Extracted data:

================================

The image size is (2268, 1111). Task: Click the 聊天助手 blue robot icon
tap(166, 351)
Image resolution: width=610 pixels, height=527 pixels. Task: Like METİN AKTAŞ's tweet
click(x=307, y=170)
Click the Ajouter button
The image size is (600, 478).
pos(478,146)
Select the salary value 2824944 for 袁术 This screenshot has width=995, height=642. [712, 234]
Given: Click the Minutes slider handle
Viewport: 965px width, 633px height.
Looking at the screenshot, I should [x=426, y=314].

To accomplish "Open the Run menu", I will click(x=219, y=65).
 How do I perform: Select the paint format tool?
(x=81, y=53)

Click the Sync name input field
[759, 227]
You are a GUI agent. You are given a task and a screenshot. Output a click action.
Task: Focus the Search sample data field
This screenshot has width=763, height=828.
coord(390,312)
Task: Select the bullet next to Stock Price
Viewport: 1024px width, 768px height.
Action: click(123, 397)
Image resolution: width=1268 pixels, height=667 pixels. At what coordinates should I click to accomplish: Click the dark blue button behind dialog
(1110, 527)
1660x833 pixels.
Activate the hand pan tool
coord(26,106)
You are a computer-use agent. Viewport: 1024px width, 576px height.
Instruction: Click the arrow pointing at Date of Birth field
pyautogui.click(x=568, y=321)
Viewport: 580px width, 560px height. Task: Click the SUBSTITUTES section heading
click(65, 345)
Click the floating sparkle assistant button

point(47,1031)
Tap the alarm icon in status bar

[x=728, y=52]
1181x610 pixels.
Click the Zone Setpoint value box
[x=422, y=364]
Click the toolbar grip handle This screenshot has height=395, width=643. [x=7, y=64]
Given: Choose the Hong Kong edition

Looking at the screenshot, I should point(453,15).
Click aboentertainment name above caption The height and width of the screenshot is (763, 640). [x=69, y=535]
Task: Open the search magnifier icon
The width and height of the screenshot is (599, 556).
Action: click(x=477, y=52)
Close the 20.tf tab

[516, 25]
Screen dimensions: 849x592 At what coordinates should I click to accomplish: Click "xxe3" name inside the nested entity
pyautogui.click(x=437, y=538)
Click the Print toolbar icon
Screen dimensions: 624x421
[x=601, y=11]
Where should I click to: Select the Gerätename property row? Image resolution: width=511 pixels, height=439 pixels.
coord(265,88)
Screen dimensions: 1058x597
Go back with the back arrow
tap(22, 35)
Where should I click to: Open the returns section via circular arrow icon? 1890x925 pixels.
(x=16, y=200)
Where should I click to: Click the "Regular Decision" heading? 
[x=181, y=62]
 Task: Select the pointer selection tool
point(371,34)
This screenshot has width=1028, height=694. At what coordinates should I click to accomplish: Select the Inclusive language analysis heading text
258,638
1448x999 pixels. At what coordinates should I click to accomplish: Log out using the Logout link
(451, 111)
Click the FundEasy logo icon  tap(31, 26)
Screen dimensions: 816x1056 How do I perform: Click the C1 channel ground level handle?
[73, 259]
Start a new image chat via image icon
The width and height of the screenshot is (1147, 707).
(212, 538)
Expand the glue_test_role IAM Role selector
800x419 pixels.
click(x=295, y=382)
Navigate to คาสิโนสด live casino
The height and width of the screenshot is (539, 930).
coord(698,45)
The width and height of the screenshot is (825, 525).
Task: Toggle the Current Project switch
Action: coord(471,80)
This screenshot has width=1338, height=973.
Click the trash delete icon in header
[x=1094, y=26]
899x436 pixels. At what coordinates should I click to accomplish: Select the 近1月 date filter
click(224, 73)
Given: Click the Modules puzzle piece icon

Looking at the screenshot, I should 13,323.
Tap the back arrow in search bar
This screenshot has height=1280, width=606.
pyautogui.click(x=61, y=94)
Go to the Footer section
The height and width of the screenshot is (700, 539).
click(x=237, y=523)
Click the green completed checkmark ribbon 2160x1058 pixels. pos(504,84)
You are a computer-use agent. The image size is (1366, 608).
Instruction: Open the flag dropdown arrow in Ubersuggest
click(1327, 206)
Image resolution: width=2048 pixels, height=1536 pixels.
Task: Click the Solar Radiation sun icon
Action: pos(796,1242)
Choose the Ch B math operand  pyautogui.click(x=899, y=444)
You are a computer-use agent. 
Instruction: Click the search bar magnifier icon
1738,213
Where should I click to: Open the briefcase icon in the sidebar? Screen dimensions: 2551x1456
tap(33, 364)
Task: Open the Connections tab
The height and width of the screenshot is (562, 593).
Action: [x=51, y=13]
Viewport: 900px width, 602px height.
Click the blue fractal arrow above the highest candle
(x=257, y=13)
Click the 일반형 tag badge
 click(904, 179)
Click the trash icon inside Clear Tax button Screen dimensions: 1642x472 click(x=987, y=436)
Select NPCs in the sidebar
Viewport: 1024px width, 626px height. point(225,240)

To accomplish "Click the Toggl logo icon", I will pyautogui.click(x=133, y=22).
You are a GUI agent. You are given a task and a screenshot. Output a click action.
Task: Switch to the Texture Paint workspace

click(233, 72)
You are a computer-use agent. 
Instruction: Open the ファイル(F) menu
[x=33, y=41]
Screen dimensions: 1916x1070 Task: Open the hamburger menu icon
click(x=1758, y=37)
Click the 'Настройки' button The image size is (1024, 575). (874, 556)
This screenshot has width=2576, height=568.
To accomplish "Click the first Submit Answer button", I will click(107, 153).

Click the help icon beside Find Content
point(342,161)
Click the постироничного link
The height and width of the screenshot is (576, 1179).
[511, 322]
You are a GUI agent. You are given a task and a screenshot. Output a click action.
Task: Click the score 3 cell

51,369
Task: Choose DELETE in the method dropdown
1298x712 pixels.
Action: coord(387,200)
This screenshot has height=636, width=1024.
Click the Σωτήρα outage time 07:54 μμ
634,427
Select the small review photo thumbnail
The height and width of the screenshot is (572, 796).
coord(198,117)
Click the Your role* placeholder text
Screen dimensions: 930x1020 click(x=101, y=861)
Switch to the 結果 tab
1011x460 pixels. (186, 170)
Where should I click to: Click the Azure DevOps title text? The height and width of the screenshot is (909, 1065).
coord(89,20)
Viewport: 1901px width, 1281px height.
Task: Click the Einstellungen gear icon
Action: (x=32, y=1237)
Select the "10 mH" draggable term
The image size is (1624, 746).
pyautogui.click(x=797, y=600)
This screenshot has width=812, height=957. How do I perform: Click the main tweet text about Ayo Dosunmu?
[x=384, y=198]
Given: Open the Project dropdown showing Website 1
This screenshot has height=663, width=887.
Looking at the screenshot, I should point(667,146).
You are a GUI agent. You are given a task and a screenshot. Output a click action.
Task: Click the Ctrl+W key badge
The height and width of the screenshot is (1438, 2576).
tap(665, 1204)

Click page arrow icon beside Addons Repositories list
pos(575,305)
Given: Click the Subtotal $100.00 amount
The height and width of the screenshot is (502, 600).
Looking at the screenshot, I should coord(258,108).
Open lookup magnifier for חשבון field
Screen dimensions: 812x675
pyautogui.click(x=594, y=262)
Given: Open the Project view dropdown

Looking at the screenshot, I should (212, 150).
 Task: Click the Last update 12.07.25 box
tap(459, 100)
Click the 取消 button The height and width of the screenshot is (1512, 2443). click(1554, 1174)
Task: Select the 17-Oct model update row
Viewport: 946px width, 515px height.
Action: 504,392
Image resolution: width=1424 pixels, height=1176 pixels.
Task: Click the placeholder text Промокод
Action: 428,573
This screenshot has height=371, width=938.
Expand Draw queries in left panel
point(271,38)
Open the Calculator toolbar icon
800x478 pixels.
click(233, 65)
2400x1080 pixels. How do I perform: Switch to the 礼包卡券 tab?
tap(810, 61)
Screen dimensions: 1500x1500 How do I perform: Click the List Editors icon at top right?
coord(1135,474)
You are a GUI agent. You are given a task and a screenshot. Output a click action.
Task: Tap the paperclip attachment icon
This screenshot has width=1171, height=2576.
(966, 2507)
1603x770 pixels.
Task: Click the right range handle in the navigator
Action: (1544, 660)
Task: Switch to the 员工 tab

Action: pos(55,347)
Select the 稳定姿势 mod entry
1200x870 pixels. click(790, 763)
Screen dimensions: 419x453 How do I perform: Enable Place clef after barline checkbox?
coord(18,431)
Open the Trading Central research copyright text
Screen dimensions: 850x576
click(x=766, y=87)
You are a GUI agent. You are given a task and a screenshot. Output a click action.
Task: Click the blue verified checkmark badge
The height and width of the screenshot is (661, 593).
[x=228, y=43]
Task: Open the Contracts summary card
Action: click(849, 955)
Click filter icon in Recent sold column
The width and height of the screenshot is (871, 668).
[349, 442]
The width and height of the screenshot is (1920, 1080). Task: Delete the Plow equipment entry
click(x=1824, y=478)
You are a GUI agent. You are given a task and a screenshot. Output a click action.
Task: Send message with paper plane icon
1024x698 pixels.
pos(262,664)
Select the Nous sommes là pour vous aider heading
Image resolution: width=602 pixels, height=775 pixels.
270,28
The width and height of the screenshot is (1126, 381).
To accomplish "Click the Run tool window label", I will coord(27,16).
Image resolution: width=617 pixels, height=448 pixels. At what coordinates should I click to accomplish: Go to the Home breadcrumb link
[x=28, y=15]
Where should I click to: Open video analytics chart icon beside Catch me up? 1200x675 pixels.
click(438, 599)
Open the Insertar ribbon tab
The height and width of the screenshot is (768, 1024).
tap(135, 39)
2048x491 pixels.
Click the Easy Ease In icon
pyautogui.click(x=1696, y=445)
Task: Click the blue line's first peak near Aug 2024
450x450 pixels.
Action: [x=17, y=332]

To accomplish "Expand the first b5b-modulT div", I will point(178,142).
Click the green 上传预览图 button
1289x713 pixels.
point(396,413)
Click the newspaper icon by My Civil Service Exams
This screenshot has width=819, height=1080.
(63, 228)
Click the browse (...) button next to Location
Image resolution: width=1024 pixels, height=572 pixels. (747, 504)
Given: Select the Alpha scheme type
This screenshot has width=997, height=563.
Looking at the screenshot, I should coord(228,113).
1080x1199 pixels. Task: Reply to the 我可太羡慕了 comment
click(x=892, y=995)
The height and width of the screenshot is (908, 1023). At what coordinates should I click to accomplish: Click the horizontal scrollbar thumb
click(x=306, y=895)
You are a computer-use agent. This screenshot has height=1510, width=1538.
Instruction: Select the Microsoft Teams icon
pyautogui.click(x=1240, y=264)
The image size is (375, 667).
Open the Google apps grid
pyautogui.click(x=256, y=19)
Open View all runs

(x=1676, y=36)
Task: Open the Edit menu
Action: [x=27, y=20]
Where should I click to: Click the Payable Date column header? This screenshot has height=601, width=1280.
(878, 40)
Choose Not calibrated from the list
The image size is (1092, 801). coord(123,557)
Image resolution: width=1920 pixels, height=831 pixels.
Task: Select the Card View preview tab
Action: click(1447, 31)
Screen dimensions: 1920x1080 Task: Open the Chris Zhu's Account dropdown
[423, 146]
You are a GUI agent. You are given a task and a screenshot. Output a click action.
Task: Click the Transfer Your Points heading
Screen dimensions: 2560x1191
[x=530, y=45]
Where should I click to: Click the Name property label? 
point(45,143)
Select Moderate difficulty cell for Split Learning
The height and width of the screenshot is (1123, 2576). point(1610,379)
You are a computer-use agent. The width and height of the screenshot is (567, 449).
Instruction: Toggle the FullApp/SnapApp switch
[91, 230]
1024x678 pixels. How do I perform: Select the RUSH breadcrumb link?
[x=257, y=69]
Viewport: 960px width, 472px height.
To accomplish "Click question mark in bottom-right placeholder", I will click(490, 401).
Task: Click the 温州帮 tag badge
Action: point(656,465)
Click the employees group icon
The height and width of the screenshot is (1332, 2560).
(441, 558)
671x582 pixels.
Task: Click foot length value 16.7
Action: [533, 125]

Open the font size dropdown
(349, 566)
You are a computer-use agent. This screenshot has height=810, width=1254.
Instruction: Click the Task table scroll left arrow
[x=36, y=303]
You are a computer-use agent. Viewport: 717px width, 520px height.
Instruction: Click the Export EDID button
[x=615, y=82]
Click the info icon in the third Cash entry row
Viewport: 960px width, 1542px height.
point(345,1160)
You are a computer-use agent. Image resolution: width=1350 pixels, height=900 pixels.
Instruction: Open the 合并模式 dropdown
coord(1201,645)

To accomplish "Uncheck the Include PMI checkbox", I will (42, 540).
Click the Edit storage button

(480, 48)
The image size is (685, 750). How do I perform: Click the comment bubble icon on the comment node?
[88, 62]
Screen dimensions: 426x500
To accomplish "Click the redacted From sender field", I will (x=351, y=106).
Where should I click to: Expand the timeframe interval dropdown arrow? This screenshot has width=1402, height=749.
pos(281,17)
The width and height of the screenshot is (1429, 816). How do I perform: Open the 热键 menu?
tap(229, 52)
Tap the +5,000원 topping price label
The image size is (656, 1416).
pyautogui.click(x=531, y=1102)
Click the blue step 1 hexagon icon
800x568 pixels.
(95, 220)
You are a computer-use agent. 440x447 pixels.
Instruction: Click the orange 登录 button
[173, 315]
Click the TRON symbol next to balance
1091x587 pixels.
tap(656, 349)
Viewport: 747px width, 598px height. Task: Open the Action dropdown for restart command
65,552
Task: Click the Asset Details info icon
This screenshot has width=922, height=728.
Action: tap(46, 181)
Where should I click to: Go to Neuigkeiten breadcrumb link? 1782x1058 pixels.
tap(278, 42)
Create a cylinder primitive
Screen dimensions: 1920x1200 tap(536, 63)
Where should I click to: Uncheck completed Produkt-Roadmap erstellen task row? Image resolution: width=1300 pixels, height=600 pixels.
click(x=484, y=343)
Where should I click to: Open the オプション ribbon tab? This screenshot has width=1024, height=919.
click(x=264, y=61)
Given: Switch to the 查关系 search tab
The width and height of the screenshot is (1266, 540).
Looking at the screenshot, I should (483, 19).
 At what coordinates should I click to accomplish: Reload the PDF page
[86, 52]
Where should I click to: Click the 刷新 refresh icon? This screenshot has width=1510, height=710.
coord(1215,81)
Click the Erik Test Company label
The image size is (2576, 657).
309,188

================================

Task prompt: Reproduce the lines unchanged, beginning with the line that contains "Screen dimensions: 849x592" and ending after the line that contains "Click the FundEasy".

Written reply:
Screen dimensions: 849x592 At what coordinates should I click to accomplish: Click "xxe3" name inside the nested entity
pyautogui.click(x=437, y=538)
Click the Print toolbar icon
Screen dimensions: 624x421
[x=601, y=11]
Where should I click to: Select the Gerätename property row? Image resolution: width=511 pixels, height=439 pixels.
coord(265,88)
Screen dimensions: 1058x597
Go back with the back arrow
tap(22, 35)
Where should I click to: Open the returns section via circular arrow icon? 1890x925 pixels.
(x=16, y=200)
Where should I click to: Click the "Regular Decision" heading? 
[x=181, y=62]
 Task: Select the pointer selection tool
point(371,34)
This screenshot has width=1028, height=694. At what coordinates should I click to accomplish: Select the Inclusive language analysis heading text
258,638
1448x999 pixels. At what coordinates should I click to accomplish: Log out using the Logout link
(451, 111)
Click the FundEasy logo icon  tap(31, 26)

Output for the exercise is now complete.